(Beginning of THE INPUT)
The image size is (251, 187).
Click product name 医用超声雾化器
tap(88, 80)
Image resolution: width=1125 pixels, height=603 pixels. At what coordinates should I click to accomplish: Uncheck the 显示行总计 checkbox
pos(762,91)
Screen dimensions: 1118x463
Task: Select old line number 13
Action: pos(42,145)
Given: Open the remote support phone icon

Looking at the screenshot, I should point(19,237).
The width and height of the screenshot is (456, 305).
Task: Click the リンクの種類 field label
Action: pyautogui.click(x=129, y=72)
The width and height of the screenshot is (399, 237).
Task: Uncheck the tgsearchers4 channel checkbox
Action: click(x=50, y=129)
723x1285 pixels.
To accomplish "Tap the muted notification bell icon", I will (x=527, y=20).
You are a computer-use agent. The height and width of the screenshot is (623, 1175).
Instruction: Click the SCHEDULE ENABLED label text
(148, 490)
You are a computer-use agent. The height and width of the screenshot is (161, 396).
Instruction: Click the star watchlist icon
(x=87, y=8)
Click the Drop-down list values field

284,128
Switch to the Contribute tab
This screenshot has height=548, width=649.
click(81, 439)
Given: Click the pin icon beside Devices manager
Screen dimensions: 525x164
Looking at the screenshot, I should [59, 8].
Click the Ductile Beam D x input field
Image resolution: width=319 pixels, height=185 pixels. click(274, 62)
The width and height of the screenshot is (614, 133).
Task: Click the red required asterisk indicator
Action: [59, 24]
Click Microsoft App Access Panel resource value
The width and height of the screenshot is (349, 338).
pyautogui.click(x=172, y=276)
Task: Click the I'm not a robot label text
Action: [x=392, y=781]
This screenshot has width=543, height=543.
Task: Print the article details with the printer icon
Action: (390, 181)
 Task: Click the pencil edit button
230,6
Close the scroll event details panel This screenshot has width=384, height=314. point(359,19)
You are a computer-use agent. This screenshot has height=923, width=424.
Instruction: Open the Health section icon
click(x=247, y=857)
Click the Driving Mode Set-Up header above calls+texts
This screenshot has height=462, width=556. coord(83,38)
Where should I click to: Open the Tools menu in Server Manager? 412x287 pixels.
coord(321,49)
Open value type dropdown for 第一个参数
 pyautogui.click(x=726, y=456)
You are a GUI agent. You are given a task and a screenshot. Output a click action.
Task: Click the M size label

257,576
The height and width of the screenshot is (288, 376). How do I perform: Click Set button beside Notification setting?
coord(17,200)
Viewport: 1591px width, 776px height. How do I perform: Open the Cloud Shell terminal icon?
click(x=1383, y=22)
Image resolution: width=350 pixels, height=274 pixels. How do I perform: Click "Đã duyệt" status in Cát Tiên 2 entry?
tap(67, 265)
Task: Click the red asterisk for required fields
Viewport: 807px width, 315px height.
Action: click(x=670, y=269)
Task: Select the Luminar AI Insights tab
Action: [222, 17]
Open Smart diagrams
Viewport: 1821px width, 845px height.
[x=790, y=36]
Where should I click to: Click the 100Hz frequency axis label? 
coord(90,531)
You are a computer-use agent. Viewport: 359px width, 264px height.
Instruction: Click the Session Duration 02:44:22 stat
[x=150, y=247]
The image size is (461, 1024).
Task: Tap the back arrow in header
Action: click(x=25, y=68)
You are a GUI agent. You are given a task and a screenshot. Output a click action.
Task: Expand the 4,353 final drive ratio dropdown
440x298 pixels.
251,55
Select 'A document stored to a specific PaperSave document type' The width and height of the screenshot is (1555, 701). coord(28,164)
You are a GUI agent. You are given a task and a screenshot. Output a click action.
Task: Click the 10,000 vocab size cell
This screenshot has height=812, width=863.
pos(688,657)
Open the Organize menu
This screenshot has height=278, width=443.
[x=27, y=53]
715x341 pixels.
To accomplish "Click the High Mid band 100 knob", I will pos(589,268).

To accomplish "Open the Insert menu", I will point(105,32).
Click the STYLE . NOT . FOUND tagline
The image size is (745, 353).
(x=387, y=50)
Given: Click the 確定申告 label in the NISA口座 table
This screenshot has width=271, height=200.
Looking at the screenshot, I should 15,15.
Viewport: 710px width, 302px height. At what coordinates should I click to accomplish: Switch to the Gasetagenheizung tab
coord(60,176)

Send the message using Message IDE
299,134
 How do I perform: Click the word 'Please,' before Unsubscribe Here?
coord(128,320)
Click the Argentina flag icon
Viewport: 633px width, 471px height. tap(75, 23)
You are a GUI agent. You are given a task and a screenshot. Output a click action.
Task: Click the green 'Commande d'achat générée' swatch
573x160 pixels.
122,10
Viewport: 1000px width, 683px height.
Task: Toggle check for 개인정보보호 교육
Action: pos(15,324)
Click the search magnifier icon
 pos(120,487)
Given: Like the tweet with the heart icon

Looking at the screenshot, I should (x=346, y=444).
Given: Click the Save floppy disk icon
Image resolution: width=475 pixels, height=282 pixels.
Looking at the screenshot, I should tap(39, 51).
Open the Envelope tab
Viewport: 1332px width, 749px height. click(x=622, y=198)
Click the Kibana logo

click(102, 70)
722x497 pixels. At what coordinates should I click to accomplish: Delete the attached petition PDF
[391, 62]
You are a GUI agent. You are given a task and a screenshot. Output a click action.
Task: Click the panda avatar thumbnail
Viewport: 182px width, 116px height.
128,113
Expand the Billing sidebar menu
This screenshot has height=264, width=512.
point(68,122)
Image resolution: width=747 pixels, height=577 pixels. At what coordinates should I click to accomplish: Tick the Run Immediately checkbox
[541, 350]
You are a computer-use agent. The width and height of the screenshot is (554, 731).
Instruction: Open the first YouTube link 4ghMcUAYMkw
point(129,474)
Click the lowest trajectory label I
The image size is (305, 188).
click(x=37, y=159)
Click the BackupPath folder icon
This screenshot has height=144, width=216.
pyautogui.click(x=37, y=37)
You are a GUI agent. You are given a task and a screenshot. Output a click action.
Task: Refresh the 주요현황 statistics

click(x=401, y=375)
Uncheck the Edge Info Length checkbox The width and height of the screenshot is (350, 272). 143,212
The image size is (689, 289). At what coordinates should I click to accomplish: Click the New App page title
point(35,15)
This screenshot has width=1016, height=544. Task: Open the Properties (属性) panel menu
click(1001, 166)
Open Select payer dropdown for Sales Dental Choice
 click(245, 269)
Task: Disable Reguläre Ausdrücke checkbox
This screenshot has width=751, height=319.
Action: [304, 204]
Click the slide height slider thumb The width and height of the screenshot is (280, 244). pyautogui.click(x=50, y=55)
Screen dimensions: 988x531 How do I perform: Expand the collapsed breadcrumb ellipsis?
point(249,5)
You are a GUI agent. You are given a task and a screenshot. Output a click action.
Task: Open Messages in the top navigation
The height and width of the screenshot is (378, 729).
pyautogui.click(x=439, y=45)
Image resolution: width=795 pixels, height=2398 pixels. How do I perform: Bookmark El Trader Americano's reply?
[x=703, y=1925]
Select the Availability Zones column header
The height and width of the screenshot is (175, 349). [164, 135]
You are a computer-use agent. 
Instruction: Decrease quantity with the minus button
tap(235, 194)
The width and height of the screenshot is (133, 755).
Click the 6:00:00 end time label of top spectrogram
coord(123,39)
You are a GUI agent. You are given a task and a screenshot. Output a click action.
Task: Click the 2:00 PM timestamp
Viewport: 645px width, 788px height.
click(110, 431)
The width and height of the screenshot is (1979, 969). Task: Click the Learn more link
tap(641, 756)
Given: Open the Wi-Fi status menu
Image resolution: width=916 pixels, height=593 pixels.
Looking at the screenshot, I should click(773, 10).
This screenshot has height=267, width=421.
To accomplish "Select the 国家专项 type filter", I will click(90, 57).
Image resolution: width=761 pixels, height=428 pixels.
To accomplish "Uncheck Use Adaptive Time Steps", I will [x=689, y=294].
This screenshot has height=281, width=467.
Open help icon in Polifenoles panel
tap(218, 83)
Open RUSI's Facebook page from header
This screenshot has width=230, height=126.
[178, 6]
(End of THE INPUT)
> [WORK INSTRUCTION]
Take every line above where "computer" appears and copy it.

> [RESULT]
You are a computer-use agent. The height and width of the screenshot is (623, 1175).
You are a computer-use agent. The height and width of the screenshot is (161, 396).
You are a computer-use agent. This screenshot has height=923, width=424.
You are a computer-use agent. Viewport: 359px width, 264px height.
You are a computer-use agent. The width and height of the screenshot is (554, 731).
You are a computer-use agent. 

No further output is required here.